/lede-algorithms

Algorithms course materials for the Lede program at Columbia Journalism School

Primary LanguageJupyter Notebook

Algorithms - Lede 2018

A course on algorithms for doing journalis.

Course overview

This is a course on algorithmic data analysis in journalism. We will cover basic methods for working with large(ish) data sets, and a variety of techniques used in story production, from regression to simulation to machine learning.

There are basically two different ways algorithms are combined journalism: we can use algorithms to analyze data to produce stories, and as we can do stories about algorithms that affect people's lives. We will do both.

  • Instructor: Jonathan Stray, jms2361@columbia.edu
  • Dates: Mondays and Wednesdays, 7/18-8/29
  • Class: 10am-1pm
  • Location: World Room
  • Lab: 2pm-5pm
  • Slack channel: #algorithms

Schedule

This is a rough outline, and subject to change, but your homework assignments will always be up to date!

Every Monday, you must bring in an algorithmic story to share with the class.

Homework is due before the following class.
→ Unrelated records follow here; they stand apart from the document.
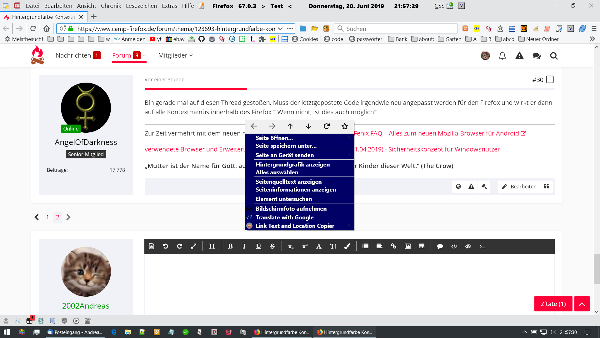Open notifications bell in forum header
This screenshot has width=600, height=338.
pyautogui.click(x=502, y=56)
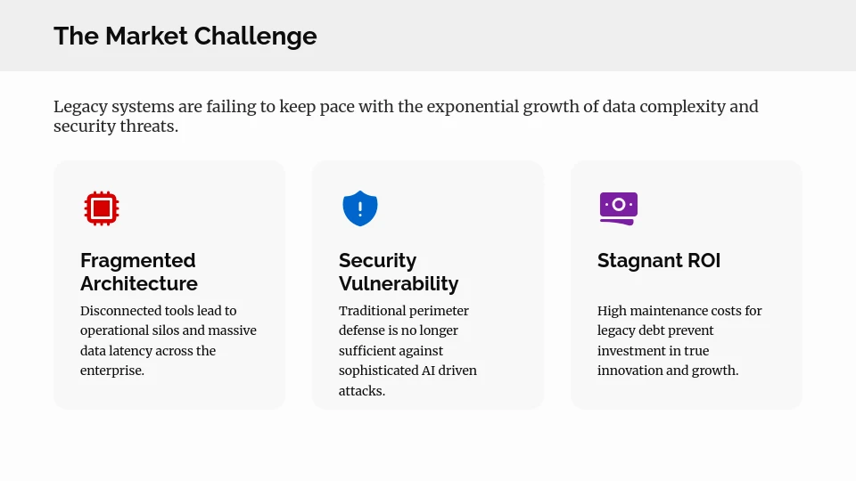Click the red processor chip icon
Viewport: 856px width, 481px height.
[102, 208]
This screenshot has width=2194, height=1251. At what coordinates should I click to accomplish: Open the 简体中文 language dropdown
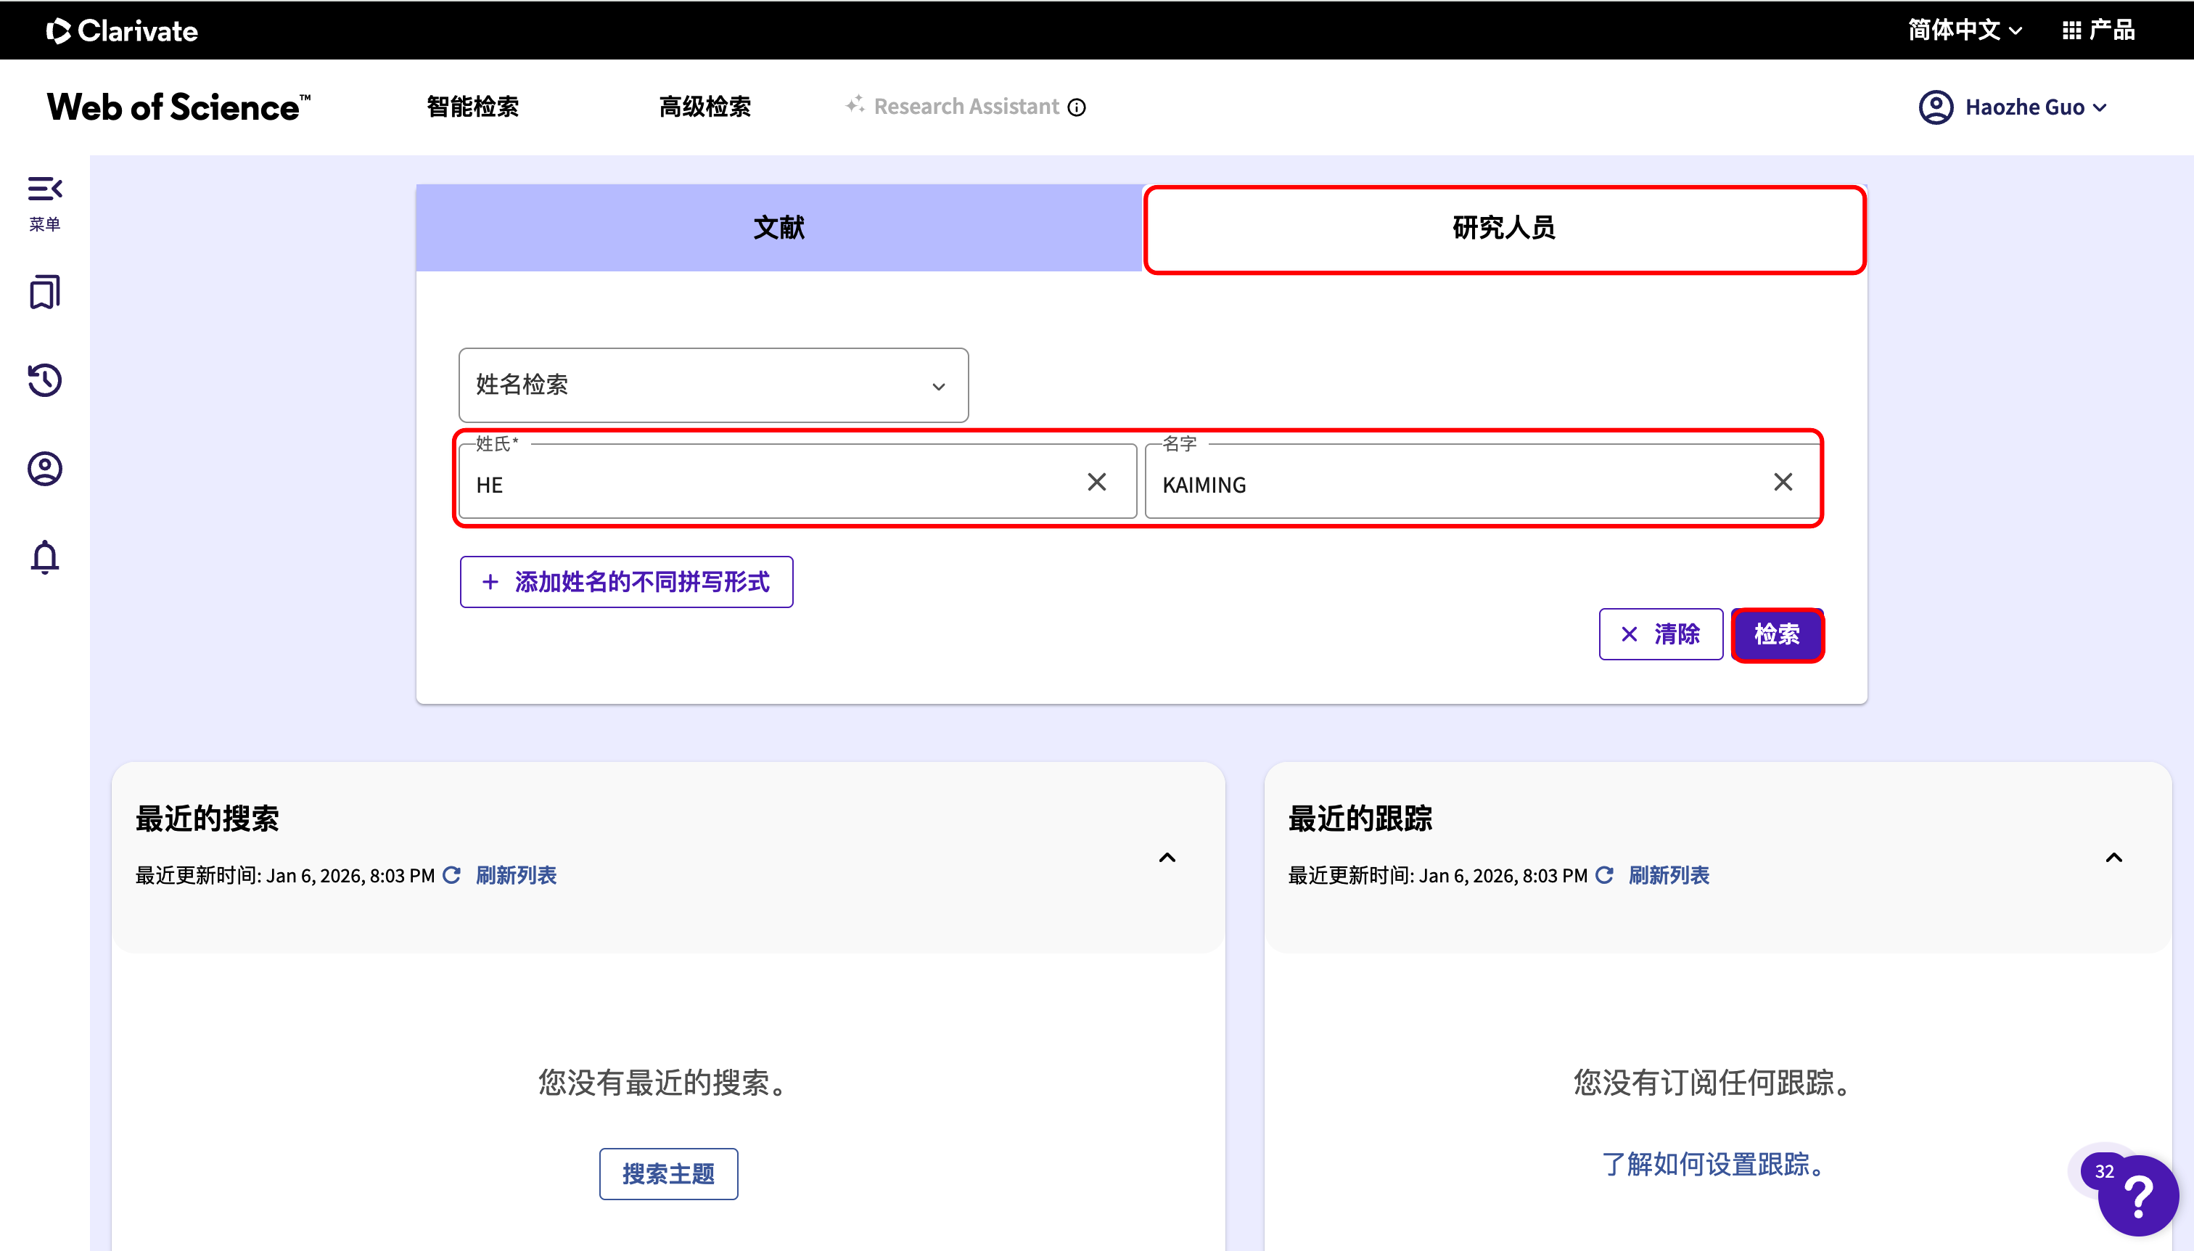pos(1964,30)
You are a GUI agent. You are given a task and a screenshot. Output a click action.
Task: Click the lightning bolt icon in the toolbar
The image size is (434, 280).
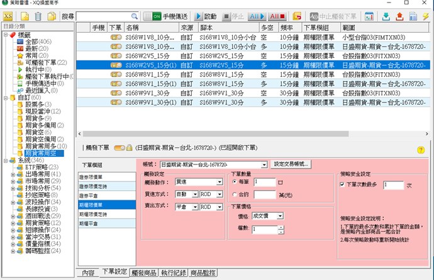click(426, 16)
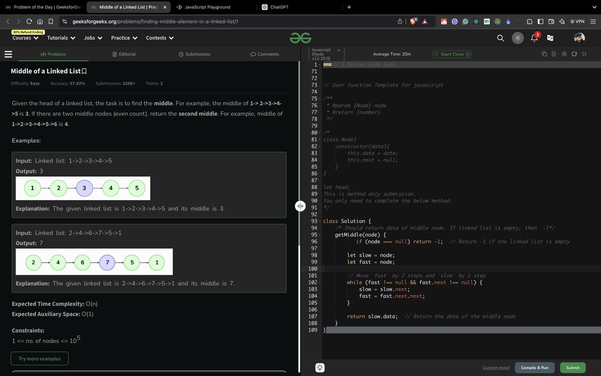This screenshot has height=376, width=601.
Task: Open the GeeksforGeeks search
Action: click(500, 38)
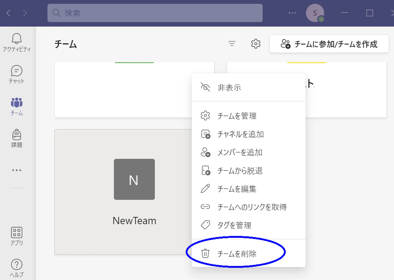Open the Chat (チャット) sidebar icon

pyautogui.click(x=17, y=74)
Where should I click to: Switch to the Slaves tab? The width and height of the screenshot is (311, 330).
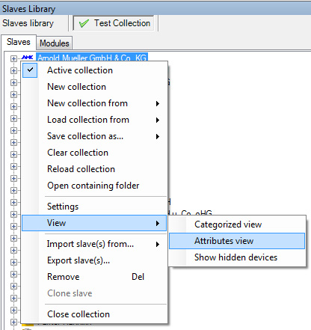click(19, 42)
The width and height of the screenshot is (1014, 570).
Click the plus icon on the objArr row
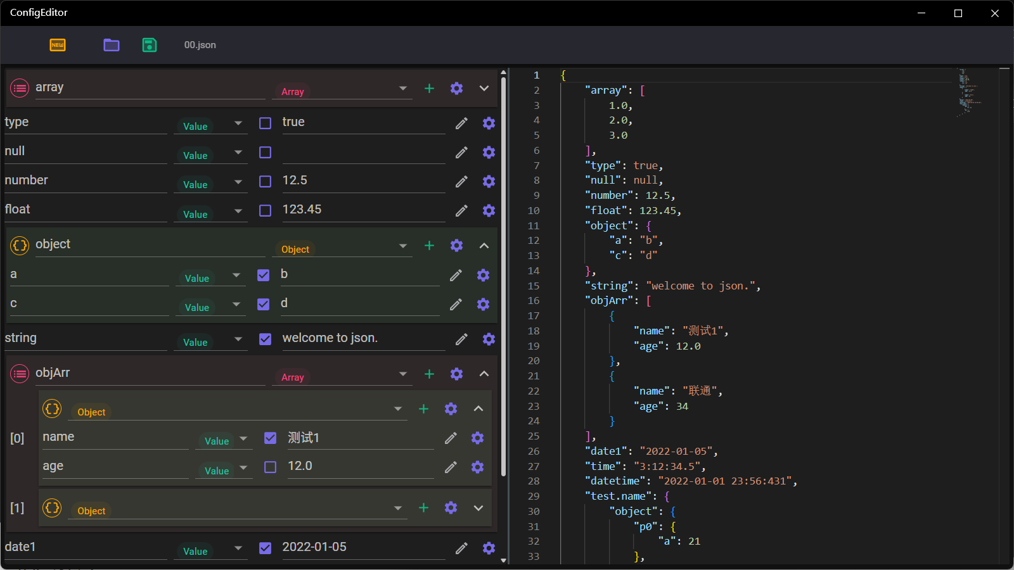click(x=429, y=374)
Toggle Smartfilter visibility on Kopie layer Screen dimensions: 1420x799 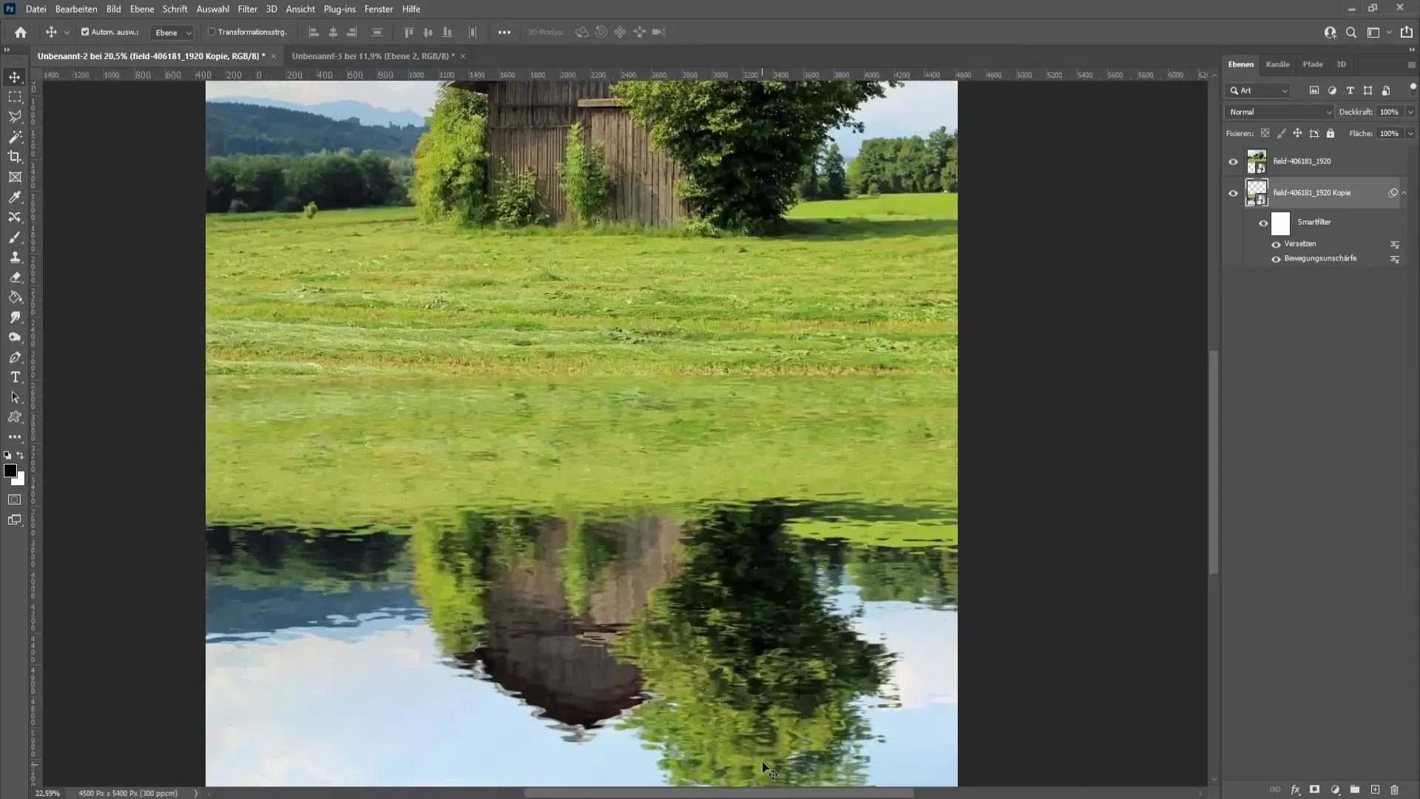(1264, 221)
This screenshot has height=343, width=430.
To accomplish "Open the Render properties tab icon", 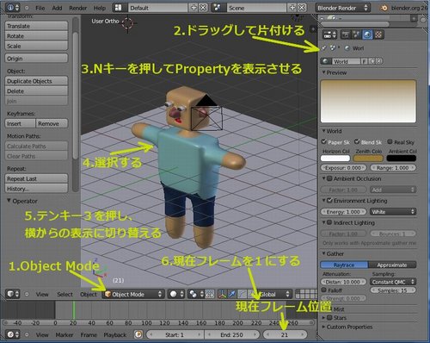I will (x=346, y=34).
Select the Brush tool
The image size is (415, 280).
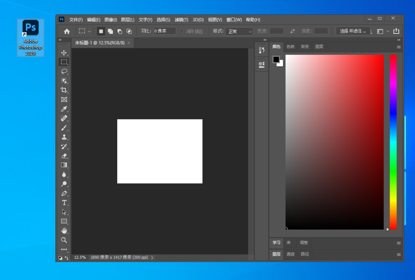coord(64,128)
Week 1 - Introduction to Algorithms

Algorithms for doing journalism, journalism about algorithms. The purpose of mathematical formalism. csvkit for working with large files. Homework:

  • Use a Jypyter notebook to prove that an average of averages is not the same as the overall average. Similarly for median.
  • Work out when the overall average and an average of averages are equal, and prove formally that this must be so.
  • Show that this really works, by computing the values in Jupyter.
  • Repeat this exercise for the median.

Week 2 - Text Processing

Week 3 - Regression

Week 4 - Machine Learning

Week 5 - Network Anaysis

Week 6 - Simulations 1

Week 7 - Simulations 2